In older aircraft, cables run from the pilot’s controls to various control systems such as rudders, ailerons and, in the case of helicopters, the pitch controls on the rotor blades. With fly-by-wire technology, the flight-control movements are converted to electronic signals and sent to flight control computers that use them to determine how to move the aircraft.
This technology can automatically perform functions without input from the pilot.
“The fly-by-wire variant of the UH-60M Black Hawk offers increased handling capability, lower maintenance burden, decreased pilot work load, and full-authority digital engine control,” Maj. Jeffrey Stvan, assistant program manager UH-60 Modernization, said.
This technology greatly decreases the workload of the pilots, allowing them to focus on their surroundings and reduce fatigue, by permitting them to better control the loads.
“One aim of the fly-by-wire system is to allow the pilot to keep more of his concentration outside the cockpit and on his surrounding environment,” Stvan said.
Maj. Carl Ott, an Army experimental test pilot for the Aviation and Missile Research Development and Engineering Center’s Aeroflightdyanmics Directorate at Moffett Field, California, has done testing for the Utility Project Office and Sikorsky, involving fly-by-wire technology. He said fly-by-wire technology is geared toward making the aircraft highly stable and more predictable.
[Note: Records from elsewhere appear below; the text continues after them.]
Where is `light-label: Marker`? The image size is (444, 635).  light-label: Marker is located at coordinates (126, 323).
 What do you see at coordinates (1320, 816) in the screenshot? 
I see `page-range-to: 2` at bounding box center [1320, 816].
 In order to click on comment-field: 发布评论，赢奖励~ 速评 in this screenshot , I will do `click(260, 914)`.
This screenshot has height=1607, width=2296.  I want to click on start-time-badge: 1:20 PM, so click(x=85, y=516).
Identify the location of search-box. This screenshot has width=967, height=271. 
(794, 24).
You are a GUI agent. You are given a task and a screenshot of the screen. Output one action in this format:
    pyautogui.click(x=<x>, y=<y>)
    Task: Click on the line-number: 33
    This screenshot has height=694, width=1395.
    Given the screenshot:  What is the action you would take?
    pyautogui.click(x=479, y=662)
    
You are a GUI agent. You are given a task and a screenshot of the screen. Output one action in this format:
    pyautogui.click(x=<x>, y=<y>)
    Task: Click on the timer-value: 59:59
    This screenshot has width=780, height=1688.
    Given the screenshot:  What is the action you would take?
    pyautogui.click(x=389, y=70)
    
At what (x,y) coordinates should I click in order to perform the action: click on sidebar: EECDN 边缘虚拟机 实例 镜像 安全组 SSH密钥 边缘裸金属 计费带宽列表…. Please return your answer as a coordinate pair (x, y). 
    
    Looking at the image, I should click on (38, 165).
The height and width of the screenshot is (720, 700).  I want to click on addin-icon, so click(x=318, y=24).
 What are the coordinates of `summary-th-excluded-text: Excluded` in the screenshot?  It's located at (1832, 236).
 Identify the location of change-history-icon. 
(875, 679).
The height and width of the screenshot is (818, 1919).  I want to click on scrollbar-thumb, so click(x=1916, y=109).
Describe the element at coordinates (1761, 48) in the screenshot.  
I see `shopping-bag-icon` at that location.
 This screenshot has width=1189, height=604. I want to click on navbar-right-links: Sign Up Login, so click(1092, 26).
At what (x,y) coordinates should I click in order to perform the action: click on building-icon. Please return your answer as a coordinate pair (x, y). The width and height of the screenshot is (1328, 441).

This technology will also help troops on the ground, when a pilot can focus more on the surroundings and efficiently making deliveries and place payloads that will be a great advantage, officials added.
“The fly-by-wire is an enabling technology that will allow for more advanced, adaptive, flight controls and sensors to be integrated into a helicopter making them easier and safer to fly,” Ott said.